Using a strong language model to grade the outputs of other models "LLM-as-judge" is now how the field measures itself. But the judge is just another fallible model, and prior work found it biased: toward the answer in a certain position, toward longer answers, toward its own writing. So how reliable are *today's* judges? IOV LABS measured it the strict way against ground truth.
Why ground truth
Most studies grade a judge by its agreement with humans or with other judges. Both are confounded: people share the same biases (they also prefer longer, fluent answers), and two judges can agree precisely *because* they share a bias. So we used items with an objective correct answer facts, arithmetic, logic, code behaviour where truth is independent of any rater, and scored each judge directly against it. A judge is only "right" on an item if it picks the correct answer in both answer orders, so a coin-flipper or a position-follower fails.

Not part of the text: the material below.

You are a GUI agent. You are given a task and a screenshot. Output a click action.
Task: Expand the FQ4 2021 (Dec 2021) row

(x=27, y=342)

The result: reliable where verifiable
Across five frontier judges (GPT-4o, GPT-4o-mini, GPT-4.1, Claude Sonnet 4.6, Claude Haiku 4.5), the objective-item result is excellent and a little surprising. Truth-accuracy is 97–100%, *including* on hard items built to trip a careless grader common misconceptions (blood in veins is blue; we use 10% of our brain) and counterintuitive reasoning (the bat-and-ball problem, Monty Hall). There is no position bias (~50% first-slot), and padding the wrong answer with confident, authoritative filler never fools them (0% flips). They are perfectly self-consistent and well-calibrated. The classic position bias appears to have been engineered away.

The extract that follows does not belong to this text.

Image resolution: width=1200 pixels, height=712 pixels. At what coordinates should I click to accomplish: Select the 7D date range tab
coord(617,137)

The catch: biased where subjective
Then we removed the ground truth. On 29 matched-quality pairs where both answers are fully correct and differ only in length the very same judges revert to a strong preference for the longer answer: gpt-4o-mini 100%, gpt-4o 97%, all the way down to Claude Haiku at 72%. Fifty percent would be unbiased.

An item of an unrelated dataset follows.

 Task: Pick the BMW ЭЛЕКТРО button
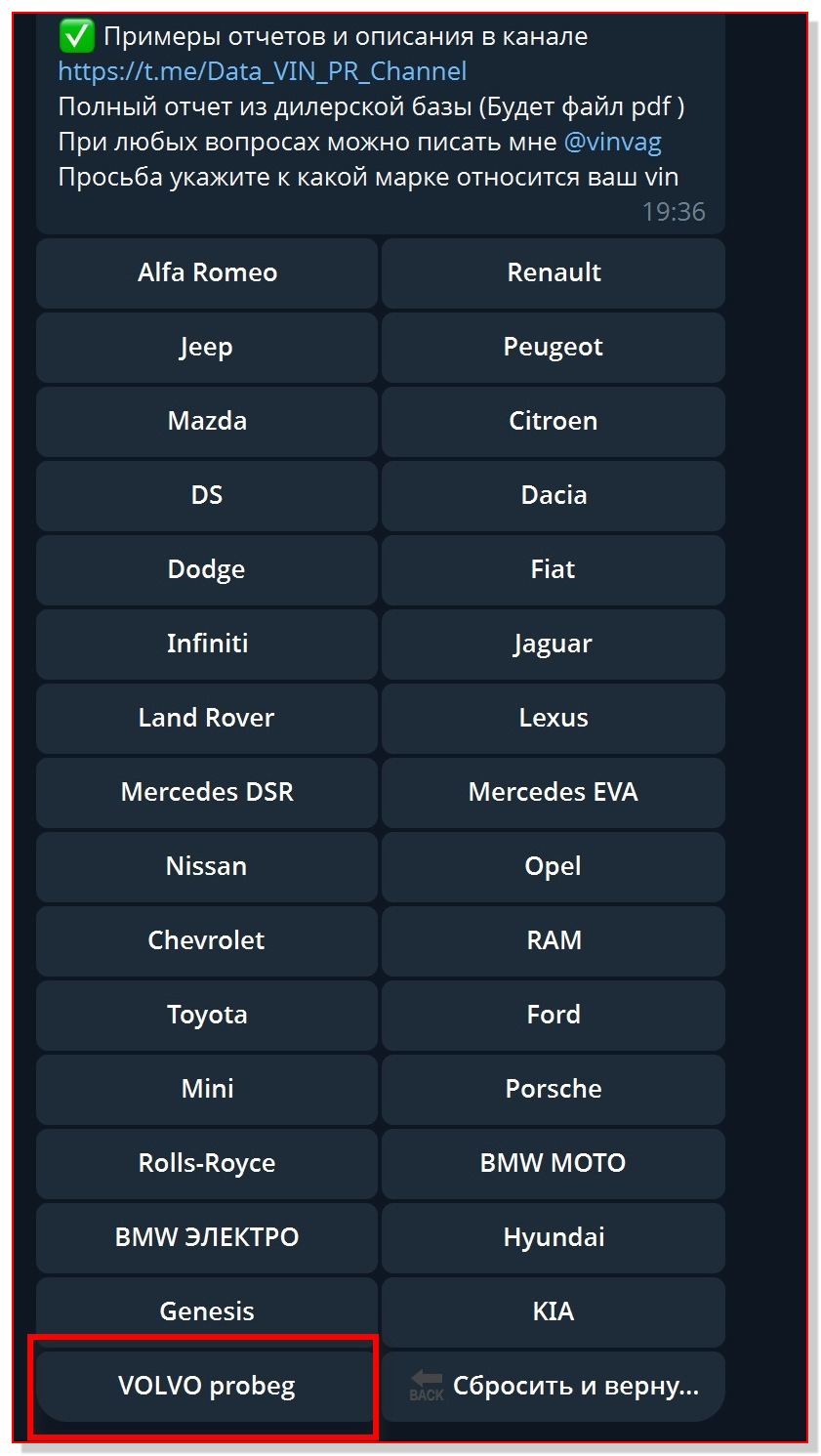pos(207,1237)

The biases the literature reports are real they just live where there is no correct answer to anchor on.
A self-preference probe had a twist. Naively, judges seemed to lean toward their own model family by a modest +13 points but that was *masked* by the verbosity bias, because one family's answers happened to be longer. When we re-ran it with length-matched answers, the own-family lean doubled to +26 points: one bias was hiding another, and only controlling length revealed it.
What it means
A clean dissociation: reliable where verifiable, biased where subjective. Use LLM-as-judge freely for things with a right answer factual checks, unit tests, exact matches. Distrust it for open-ended grading essays, helpfulness, "which response is better" where it will reward length over substance before a single point of merit is weighed. The benchmark is open and runs with one command, with an offline mock mode that needs no API at all.